SUPPLIED PASSAGE
-*-

Moratorium on Medicaid Regulations Affecting Hospitals, Physicians, and Patients is Put on Hold by the U.S. House of Representatives
April 23, 2008
The U.S. House of Representatives voted 349-62 on Wednesday, April 23, 2008 in favor of suspending seven Centers for Medicare & Medicaid Services (CMS) regulations through March 2009 (Source: “
House slaps down White House over slashes to Medicaid,” AP/Houston Chronicle, April 24, 2008). CMS proposed these regulations in July 2007 as a way to reduce federal spending and shift more costs to the states. Policymakers and health care providers have spoken out against the regulations fearing an adverse impact on the delivery of care.
Some of the regulations would affect hospitals, physicians, and patients in the following ways:
• restricting payment to schools providing services to children with special health care needs
• eliminating funding of graduate education for medical students at teaching hospitals
• and limiting reimbursement for children’s hospitals that serve a large number of poor children on Medicaid
Support for the bill came from all voting Democrats and two-thirds of voting Republicans. The legislation will now be considered by the Senate Finance Committee before being voted on by the Senate next month. This margin of victory, greater than the two-thirds needed, would be able to withstand a presidential veto.

-*-

RECORD EXCERPTS
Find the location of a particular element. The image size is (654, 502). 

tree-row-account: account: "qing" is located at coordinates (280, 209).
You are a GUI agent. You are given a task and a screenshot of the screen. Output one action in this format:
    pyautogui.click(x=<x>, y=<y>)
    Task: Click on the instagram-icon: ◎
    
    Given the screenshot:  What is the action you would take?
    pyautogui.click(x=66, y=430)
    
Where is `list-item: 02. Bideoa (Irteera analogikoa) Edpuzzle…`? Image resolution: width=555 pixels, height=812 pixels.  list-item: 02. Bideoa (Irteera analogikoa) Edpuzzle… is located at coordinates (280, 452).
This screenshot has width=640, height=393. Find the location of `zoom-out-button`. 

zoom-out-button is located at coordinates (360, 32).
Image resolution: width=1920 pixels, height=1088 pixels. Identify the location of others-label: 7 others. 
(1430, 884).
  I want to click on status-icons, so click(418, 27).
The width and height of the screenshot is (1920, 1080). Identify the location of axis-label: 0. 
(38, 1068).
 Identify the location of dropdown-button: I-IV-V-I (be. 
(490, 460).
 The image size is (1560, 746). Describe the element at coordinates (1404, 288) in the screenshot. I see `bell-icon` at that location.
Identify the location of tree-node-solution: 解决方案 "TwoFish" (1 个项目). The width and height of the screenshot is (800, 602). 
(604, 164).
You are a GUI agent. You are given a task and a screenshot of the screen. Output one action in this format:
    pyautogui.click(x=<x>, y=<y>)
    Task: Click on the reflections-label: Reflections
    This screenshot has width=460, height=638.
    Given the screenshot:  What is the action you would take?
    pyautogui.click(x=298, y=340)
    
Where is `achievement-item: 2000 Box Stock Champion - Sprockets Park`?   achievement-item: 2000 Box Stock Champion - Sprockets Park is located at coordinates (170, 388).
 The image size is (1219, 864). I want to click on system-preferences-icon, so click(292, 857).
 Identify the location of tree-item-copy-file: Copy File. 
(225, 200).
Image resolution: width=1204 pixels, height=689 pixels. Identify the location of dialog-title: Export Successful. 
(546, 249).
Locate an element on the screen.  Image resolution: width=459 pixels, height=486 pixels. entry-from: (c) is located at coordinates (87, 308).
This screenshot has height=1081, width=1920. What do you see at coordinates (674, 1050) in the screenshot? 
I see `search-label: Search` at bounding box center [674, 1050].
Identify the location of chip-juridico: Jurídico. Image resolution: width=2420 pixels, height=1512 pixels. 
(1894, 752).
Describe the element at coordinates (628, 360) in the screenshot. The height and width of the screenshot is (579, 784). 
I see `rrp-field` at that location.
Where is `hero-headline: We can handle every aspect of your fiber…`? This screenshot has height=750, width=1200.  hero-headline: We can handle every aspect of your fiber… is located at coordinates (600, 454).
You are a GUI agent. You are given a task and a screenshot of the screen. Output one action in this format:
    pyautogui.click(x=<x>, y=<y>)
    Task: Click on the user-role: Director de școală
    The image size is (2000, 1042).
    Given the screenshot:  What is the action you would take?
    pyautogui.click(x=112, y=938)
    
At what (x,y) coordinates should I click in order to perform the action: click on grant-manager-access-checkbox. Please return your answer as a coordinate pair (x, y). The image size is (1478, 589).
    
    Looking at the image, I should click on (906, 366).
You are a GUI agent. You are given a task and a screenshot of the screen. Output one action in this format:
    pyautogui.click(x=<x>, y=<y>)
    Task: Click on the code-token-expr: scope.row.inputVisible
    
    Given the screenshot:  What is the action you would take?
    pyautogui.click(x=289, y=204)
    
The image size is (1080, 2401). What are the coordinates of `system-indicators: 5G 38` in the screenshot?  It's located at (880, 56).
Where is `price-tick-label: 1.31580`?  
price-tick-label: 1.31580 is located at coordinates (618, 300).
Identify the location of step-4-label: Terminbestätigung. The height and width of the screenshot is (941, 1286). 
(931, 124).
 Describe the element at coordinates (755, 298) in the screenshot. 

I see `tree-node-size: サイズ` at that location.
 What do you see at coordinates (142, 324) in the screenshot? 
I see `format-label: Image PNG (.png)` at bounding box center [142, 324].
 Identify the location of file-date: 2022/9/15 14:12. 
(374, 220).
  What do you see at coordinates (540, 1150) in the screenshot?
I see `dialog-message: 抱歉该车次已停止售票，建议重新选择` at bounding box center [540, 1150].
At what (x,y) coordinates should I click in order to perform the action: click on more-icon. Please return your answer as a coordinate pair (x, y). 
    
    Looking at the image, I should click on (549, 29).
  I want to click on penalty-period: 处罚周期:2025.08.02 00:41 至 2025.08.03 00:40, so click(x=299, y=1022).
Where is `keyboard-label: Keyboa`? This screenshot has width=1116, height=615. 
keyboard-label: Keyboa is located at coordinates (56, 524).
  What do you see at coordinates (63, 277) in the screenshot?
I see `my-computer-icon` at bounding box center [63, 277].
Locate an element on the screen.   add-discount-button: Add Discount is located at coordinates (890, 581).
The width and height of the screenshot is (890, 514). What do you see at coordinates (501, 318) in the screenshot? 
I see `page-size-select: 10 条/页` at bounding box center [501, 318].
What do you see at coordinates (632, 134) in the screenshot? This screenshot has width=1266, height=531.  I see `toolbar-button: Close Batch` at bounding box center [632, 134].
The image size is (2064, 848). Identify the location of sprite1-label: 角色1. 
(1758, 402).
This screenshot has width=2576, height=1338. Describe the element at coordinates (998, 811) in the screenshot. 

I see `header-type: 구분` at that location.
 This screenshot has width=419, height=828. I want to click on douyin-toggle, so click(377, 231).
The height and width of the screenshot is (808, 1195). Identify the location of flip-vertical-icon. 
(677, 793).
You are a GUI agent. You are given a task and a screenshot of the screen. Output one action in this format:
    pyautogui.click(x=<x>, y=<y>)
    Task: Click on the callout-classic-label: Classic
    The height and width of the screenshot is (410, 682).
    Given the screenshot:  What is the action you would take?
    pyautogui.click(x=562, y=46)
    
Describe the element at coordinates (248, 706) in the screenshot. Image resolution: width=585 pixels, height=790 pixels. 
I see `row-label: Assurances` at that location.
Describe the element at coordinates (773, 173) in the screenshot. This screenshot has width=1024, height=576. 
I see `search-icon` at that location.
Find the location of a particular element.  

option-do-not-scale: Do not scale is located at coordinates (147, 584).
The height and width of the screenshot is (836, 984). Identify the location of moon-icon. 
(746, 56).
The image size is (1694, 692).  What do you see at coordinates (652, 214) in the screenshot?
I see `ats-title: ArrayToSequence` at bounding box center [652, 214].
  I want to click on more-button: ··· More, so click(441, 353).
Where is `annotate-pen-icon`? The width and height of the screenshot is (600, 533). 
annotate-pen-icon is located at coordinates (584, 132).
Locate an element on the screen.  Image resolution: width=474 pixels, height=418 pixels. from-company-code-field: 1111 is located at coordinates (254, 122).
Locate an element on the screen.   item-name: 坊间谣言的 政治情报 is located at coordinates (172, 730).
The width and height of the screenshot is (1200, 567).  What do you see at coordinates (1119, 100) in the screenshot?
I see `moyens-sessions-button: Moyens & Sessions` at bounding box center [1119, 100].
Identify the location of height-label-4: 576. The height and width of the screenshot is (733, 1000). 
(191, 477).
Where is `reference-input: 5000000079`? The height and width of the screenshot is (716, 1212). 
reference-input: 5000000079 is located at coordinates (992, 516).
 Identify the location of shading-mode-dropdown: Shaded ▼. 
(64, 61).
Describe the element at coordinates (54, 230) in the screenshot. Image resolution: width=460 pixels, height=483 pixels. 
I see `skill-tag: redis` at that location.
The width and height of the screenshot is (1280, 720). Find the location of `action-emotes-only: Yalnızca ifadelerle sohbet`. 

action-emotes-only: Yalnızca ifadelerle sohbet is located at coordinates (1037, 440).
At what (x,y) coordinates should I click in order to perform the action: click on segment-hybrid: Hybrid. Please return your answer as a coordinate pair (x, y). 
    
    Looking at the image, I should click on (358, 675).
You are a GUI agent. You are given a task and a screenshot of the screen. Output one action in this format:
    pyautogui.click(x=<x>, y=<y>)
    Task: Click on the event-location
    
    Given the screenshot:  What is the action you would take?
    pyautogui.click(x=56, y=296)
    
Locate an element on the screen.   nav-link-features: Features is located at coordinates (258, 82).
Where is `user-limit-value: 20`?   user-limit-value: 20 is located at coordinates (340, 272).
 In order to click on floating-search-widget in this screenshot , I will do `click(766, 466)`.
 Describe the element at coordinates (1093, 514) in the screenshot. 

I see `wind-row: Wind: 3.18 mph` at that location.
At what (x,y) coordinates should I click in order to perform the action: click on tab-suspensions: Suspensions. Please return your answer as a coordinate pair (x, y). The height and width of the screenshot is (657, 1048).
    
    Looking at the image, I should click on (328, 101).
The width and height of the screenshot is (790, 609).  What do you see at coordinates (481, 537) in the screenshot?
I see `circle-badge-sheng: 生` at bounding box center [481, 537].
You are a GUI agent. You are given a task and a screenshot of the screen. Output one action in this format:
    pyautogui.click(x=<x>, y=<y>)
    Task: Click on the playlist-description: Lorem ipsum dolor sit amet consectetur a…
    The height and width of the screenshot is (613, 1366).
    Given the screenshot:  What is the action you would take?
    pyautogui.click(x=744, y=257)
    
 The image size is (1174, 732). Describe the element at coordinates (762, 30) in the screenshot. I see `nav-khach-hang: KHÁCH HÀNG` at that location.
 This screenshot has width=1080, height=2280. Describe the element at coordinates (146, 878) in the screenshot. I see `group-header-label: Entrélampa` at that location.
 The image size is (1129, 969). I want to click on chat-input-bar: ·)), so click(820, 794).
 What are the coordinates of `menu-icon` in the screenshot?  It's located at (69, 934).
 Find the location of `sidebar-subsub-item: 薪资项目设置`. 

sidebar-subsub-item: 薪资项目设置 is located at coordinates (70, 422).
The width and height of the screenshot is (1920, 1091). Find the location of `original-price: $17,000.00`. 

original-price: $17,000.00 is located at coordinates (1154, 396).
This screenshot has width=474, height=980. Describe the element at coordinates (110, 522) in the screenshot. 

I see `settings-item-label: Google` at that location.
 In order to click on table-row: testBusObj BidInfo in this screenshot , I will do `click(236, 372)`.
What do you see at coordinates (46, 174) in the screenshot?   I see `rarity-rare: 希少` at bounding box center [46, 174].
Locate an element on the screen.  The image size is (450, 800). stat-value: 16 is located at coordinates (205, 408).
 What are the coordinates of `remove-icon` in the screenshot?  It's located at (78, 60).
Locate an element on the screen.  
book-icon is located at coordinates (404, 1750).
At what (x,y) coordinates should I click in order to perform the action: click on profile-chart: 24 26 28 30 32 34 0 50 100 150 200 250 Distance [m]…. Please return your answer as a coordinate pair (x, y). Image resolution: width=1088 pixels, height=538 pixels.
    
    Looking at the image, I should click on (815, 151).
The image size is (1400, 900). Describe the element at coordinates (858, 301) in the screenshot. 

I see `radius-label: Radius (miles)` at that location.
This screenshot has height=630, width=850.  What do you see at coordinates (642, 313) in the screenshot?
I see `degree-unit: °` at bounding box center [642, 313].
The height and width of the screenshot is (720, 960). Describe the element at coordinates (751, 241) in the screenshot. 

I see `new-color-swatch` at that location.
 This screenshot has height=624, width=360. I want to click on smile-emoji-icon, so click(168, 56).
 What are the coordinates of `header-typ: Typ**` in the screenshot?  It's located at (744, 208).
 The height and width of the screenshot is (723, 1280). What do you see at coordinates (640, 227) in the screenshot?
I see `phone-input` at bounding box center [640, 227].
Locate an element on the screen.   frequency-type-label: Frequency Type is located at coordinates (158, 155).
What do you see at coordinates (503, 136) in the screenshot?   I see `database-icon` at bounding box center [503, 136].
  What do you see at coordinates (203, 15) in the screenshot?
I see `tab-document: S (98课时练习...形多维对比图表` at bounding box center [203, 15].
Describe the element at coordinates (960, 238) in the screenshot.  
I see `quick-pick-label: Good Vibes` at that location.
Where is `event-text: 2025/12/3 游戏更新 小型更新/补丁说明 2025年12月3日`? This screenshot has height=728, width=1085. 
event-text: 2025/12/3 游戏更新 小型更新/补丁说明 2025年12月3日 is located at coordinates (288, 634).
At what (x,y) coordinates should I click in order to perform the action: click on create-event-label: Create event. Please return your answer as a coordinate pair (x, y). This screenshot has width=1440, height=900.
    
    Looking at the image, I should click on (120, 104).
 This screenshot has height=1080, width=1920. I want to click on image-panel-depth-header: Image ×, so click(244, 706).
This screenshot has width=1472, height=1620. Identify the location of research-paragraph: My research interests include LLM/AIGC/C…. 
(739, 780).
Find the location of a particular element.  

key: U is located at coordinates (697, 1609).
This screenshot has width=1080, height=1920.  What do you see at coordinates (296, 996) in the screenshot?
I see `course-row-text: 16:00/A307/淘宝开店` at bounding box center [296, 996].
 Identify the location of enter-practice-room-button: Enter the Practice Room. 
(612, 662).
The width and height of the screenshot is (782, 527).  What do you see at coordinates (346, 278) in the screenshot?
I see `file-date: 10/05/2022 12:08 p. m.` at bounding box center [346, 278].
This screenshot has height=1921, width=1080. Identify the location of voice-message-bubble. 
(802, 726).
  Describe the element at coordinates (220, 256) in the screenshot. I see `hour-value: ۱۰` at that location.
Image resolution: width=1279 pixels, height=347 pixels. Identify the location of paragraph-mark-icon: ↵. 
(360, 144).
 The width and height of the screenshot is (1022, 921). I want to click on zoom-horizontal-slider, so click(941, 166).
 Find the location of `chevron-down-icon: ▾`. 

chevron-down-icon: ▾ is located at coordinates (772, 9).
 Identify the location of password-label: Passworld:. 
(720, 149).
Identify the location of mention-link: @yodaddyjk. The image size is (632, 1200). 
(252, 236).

-*-

TASK ITEM
Using the Medicaid article, explain why the House vote could withstand a presidential veto. Answer in one to three sentences.

RESULT FOR THIS EXERCISE
The House passed the bill 349-62, a margin greater than the two-thirds needed to override a veto.